◆ **DOCUMENT**
┏━━

About 135 years ago a civil war soldier got off the train at the depot in Statesville. He had just been released from a Union prisoner of war camp at Point Lookout in Maryland after signing the Oath of Allegiance on June 11, 1865. He was a probably a happy young man when he stepped off that train and looked around at the then small village town of Statesville.
On May 1st, 1868 a little after 2 pm a crowd of nearly 3000 people gathered in an open field near the same Depot in Statesville to watch the same young man hang for murder. A reporter remarked that the number of women in the crowd equaled nearly that of the men. Executions were rare and the event had brought people in from all over including many of the men he had served with in the War.
He was hung from a scaffold consisting of pine uprights and a crossbeam while standing on the same wagon that had carried him from the jail. He fell only two feet when the wagon was pulled from under his feet. His neck did not break and he hung there without struggling for nearly 13 minutes before he was declared dead.
After getting off the train the young man had headed straight for home in Wilkes County. Tom’s home was in the Elkville community now known as Ferguson. He was the son of Thomas P. Dula and Mary Keeton and had been born around 1845 enlisting at the age of 17. He had grown up developing musical talent having learned the fiddle and banjo.
Back home Tom enjoyed life after the Civil War playing music at parties and gatherings and pursuing the young ladies in the area. It was one of these young ladies by the name of Laura Foster that he would later die for.

┗━━

[Records for finding displayed items]
┏━━

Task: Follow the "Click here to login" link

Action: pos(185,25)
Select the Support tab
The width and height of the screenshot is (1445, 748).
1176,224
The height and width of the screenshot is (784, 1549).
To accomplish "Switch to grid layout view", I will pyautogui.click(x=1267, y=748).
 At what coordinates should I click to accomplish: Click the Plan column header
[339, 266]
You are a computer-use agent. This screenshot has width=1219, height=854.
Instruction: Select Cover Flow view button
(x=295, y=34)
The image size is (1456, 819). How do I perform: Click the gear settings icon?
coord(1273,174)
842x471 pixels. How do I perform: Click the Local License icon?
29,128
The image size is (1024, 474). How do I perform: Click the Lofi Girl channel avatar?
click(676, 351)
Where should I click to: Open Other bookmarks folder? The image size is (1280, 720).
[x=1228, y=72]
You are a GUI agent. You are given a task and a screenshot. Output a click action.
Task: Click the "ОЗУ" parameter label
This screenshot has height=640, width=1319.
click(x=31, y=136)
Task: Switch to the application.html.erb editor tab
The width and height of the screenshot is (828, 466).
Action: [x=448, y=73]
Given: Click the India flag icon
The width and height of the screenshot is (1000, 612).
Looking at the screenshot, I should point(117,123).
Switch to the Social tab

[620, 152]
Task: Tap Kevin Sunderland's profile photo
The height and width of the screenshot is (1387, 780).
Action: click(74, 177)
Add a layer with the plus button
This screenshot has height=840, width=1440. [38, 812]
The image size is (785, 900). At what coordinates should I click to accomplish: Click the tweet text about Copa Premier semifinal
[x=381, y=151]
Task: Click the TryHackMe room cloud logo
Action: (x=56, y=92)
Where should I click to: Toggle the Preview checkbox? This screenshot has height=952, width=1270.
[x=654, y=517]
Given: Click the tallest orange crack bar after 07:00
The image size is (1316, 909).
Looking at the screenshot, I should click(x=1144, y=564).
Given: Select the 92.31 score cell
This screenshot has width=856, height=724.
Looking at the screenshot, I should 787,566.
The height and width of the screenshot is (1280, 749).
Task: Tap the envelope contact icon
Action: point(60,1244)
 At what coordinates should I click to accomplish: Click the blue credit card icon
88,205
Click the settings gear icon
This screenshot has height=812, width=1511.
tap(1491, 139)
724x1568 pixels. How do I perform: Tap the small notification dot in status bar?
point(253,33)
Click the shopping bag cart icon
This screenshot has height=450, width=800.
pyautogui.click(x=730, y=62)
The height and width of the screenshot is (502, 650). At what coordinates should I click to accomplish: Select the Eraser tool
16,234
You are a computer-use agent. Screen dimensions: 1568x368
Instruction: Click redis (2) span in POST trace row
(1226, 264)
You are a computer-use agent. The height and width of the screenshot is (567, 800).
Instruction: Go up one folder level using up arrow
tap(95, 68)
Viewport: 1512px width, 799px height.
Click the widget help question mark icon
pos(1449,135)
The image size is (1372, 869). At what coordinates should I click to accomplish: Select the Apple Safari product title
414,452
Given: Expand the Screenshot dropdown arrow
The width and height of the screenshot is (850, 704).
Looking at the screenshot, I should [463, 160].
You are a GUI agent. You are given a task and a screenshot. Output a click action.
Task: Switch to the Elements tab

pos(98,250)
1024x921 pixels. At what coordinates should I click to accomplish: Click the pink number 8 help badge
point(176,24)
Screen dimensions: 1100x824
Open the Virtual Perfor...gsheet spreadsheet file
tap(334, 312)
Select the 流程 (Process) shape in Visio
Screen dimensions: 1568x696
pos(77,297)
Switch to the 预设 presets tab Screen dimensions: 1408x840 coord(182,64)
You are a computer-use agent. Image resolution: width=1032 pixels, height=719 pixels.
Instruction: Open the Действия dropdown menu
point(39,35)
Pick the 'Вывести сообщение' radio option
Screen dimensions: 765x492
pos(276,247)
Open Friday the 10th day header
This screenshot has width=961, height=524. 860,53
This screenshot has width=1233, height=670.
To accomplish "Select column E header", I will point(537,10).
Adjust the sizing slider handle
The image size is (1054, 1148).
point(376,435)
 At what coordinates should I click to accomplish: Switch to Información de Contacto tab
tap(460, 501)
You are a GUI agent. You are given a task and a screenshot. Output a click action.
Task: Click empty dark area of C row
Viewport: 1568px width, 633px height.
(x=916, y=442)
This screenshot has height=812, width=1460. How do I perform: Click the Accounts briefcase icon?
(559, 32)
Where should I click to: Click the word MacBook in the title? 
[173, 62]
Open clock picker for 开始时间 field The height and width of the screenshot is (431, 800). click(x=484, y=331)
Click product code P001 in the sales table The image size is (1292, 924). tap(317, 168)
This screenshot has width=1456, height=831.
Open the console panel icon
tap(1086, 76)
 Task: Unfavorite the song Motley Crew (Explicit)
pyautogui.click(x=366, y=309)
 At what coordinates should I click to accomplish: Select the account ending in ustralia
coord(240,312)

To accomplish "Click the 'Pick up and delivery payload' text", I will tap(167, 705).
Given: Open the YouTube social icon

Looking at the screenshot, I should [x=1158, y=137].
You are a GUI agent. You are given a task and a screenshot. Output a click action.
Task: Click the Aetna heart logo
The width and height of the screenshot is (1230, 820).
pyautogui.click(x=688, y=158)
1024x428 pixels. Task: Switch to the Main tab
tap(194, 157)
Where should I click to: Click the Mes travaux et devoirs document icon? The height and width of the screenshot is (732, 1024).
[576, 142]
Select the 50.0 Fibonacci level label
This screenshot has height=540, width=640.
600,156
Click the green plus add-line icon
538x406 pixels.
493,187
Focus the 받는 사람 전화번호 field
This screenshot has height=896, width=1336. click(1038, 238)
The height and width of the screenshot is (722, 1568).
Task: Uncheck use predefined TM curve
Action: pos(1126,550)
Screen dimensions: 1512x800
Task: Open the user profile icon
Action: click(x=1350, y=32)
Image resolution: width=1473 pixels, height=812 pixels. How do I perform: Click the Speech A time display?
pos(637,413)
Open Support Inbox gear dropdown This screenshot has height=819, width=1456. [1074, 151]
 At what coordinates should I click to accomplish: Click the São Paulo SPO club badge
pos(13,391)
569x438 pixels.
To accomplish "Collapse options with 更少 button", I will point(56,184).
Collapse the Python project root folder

┗━━

◆ **PROBLEMS TO WORK ON**
[A] Answer these questions using the account of Tom Dula:
(i) At which prisoner of war camp was he held before his release?
(ii) About how many people gathered to watch the hanging?
(iii) Which two instruments had he learned to play?
[B] Carry on the account of Tom Dula from its final sentence.
The listing plays no part in this work.

◆ **PER-TASK ANSWERS**
[A]
(i) Point Lookout in Maryland
(ii) Nearly 3000
(iii) The fiddle and the banjo

[B]
Laura lived about seven miles from Tom and may have been early with child the morning she left home riding her father’s mare Belle. It was a Sunday and she carried a small bundle of clothes and was wearing both her two best dresses as she rode to meet Tom. It would be about three months before her body would be found in a grave up a mountain near Elkville now called “Laura’s Ridge.”
She had been stabbed through the left breast with the blade reaching her heart. She was buried in a shallow grave so small that her legs had to be broken to fit her in. The man accused of her murder had been in jail for over two months before her body was found. Tom Dula had left after the murder, but was arrested in Trade, Tennessee by the Sheriff from Wilkes County.
Tom was kept in jail in Statesville awaiting trail after his attorney former Governor and Iredell County resident Zebulon Vance had the venue changed. He was convicted twice by jury and sentenced to hang. Tom and Laura both came to a tragic end, but the Legend of Tom Dooley was just getting started when they took Tom down from the rope here in Statesville.
Since that day in May the Legend of Tom Dooley has inspired legends, stories, songs, novels, plays, a ballet, a movie, and documentaries. The graves of Laura and Tom lie off Hwy 268 running from Caldwell to Wilkes County and have historical markers for those interested in the story. Whippoorwill Academy and Village off Hwy 268 features a Tom Dooley museum with paintings and artifacts telling the story.
I took my nephew and niece up there a couple of months ago to see Laura Foster’s grave. Her lonely grave lies in a field off 268 with a white post fence around it to prevent cattle from disturbing the site. I retold the story to them as it was getting dark. The area is isolated several miles from the nearest house and surrounded by woods. I must have done a good job telling the story. When I finished by niece looked up with wide eyes and said “Was you alive then?”
Karen Wheeling Reynolds of Wilkes County was approached to write a play about the Legend of Tom Dooley by the Wilkes County Playmakers in 2000. The play called “Tom Dooley: A Wilkes County Legend” has played every summer in Wilkes County since then. Mrs. Reynolds has also written a novel by the same name and is a performer in the play. She is a native of Ferguson, N.C. and serves as the Executive Director of Wilkes Playmakers, Inc. at Benton Hall.
On Sunday June 13, 2004 Mrs. Reynolds presented a program at the Iredell County Public Library on the Legend of Tom Dula and signed autographs of her novel.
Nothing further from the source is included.